## Exercise brief
Go through the listing and count the lines with "size" in them; write only the number.

## Listed entries
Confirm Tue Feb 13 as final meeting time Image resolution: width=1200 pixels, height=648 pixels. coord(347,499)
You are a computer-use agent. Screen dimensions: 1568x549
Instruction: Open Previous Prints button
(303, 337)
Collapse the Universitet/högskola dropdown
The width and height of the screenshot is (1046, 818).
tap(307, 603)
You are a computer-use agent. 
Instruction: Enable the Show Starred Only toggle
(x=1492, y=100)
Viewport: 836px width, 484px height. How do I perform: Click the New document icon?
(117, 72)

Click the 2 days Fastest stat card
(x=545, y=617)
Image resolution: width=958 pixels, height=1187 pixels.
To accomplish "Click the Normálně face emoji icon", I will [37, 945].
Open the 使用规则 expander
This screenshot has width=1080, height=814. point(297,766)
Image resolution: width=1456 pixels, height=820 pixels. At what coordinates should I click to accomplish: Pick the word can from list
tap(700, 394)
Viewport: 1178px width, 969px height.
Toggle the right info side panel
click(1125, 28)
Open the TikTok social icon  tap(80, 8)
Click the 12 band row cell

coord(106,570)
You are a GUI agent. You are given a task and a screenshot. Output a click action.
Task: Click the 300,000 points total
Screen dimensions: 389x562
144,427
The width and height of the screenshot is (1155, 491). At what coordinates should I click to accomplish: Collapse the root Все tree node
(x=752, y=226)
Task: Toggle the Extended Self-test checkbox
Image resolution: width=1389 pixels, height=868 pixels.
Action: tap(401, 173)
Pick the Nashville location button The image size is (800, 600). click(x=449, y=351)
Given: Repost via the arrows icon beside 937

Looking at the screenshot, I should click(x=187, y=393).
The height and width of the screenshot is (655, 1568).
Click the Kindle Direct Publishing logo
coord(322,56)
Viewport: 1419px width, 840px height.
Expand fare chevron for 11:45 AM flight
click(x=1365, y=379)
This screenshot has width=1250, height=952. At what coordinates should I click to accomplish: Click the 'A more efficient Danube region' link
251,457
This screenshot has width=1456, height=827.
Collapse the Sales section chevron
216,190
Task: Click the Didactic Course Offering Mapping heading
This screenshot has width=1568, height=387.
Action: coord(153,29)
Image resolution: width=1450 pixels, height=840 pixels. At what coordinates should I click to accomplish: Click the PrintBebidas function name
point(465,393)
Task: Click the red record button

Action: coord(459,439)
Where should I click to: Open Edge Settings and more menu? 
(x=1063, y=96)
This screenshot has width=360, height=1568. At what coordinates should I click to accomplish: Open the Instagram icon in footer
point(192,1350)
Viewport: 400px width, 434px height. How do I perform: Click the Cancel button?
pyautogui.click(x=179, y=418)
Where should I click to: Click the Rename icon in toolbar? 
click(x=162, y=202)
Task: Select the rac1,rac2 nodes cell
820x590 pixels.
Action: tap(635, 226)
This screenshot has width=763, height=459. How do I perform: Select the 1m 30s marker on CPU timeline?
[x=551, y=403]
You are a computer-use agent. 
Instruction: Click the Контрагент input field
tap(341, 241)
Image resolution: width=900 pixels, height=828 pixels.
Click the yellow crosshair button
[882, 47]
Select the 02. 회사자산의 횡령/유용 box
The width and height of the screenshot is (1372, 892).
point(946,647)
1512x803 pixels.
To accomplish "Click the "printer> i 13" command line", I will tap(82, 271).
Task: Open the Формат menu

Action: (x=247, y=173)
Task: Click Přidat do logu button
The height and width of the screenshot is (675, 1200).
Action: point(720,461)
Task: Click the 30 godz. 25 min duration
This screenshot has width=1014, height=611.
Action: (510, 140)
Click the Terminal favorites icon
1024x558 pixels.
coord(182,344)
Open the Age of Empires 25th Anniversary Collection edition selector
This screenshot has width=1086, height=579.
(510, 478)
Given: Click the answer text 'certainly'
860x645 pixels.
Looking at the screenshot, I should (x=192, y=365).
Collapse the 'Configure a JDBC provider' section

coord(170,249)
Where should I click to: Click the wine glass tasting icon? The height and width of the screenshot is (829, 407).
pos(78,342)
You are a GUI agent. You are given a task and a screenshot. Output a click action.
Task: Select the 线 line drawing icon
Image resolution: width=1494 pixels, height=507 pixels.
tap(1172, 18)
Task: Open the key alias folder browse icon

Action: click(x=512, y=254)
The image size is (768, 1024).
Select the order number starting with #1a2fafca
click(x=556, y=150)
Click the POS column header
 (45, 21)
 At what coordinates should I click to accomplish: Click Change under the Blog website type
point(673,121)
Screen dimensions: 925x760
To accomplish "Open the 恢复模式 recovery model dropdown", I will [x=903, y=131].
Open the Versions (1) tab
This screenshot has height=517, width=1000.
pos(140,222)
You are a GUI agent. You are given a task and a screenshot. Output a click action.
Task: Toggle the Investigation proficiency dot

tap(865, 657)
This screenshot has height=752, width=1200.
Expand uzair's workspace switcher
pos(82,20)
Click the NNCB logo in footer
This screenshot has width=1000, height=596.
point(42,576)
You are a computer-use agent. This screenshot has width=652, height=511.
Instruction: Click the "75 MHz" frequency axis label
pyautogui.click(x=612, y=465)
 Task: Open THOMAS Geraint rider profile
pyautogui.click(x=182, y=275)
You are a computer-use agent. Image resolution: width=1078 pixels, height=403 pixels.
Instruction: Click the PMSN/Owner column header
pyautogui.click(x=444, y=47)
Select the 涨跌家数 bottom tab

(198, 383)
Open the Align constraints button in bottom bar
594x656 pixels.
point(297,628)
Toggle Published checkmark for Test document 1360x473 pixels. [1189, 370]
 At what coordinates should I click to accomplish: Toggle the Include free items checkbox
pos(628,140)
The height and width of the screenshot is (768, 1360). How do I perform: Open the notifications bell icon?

## Result of the task
2